For this problem:\[ x = 20 \]\[ \mu = 12 \]\[ \sigma = 3.37 \]By substituting these values into the formula:\[ z = \frac{20 - 12}{3.37} \approx \frac{8}{3.37} \approx 2.37 \]A z-score of approximately 2.37 tells us that 20 patients experiencing insomnia is 2.37 standard deviations above the mean. Since a z-score above 2 or below -2 is generally considered unusual, we conclude that 20 patients experiencing insomnia is statistically significant and less likely to occur based on the given probability.

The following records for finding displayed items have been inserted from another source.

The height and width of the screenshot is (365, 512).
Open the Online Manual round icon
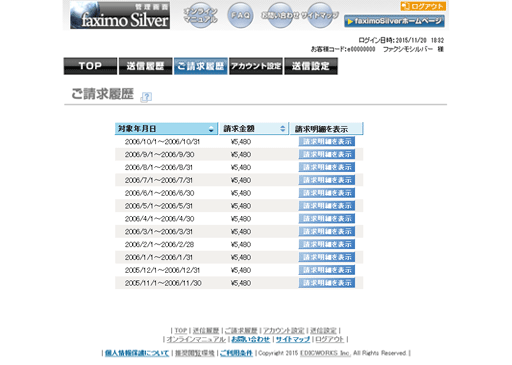pos(201,15)
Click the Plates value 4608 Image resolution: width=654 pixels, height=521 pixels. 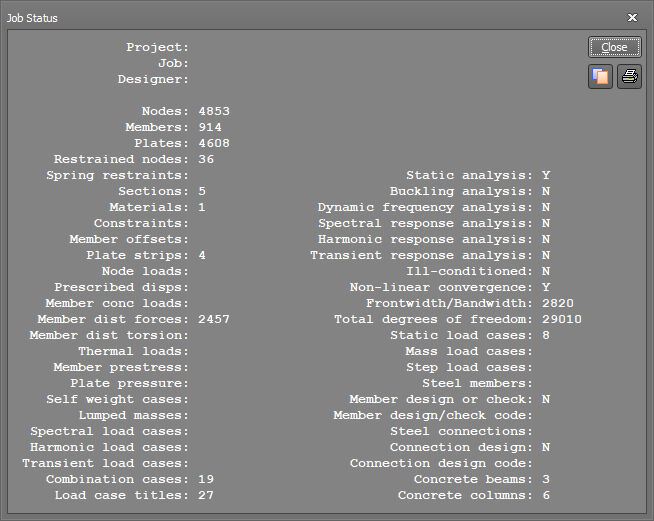tap(214, 143)
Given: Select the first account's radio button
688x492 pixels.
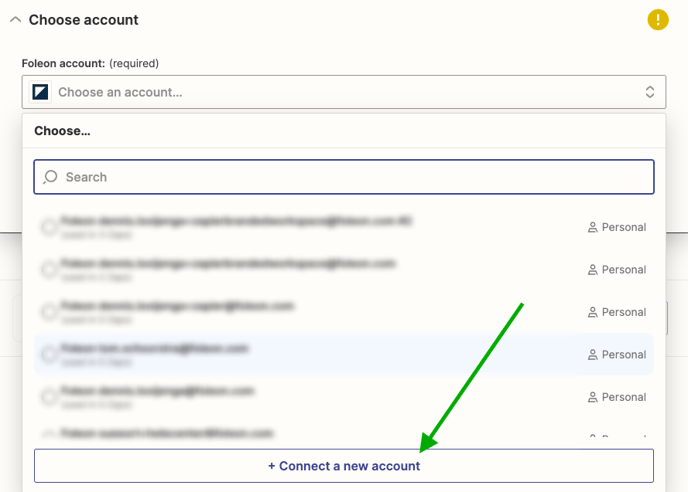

Probability is a way of quantifying the likelihood of an event occurring. In this exercise, the probability of a patient experiencing insomnia while using Clarinex-D is given as 0.05 or 5%. This means that out of 100 patients, 5 are expected to experience insomnia.
In the context of binomial distribution, where there are only two possible outcomes (insomnia or no insomnia), we can determine the probability of any specific event, such as observing a certain number of patients with insomnia.
The concept of probability helps us understand not only the expected outcomes but also the variation and the chance of unusual outcomes. For example, while it is theoretically possible for all 240 patients to experience insomnia, it is extremely unlikely given the low probability of 5% per patient. This perspective allows us to make informed conclusions about the results of probability experiments.
In summary:

• Expected value gives a central tendency of the outcomes.


• Standard deviation tells us about the spread of the outcomes.


• Z-score helps us understand the unusualness of an outcome based on standard deviation.


• Probability grounds these results in real-world likelihood, helping us interpret them accurately.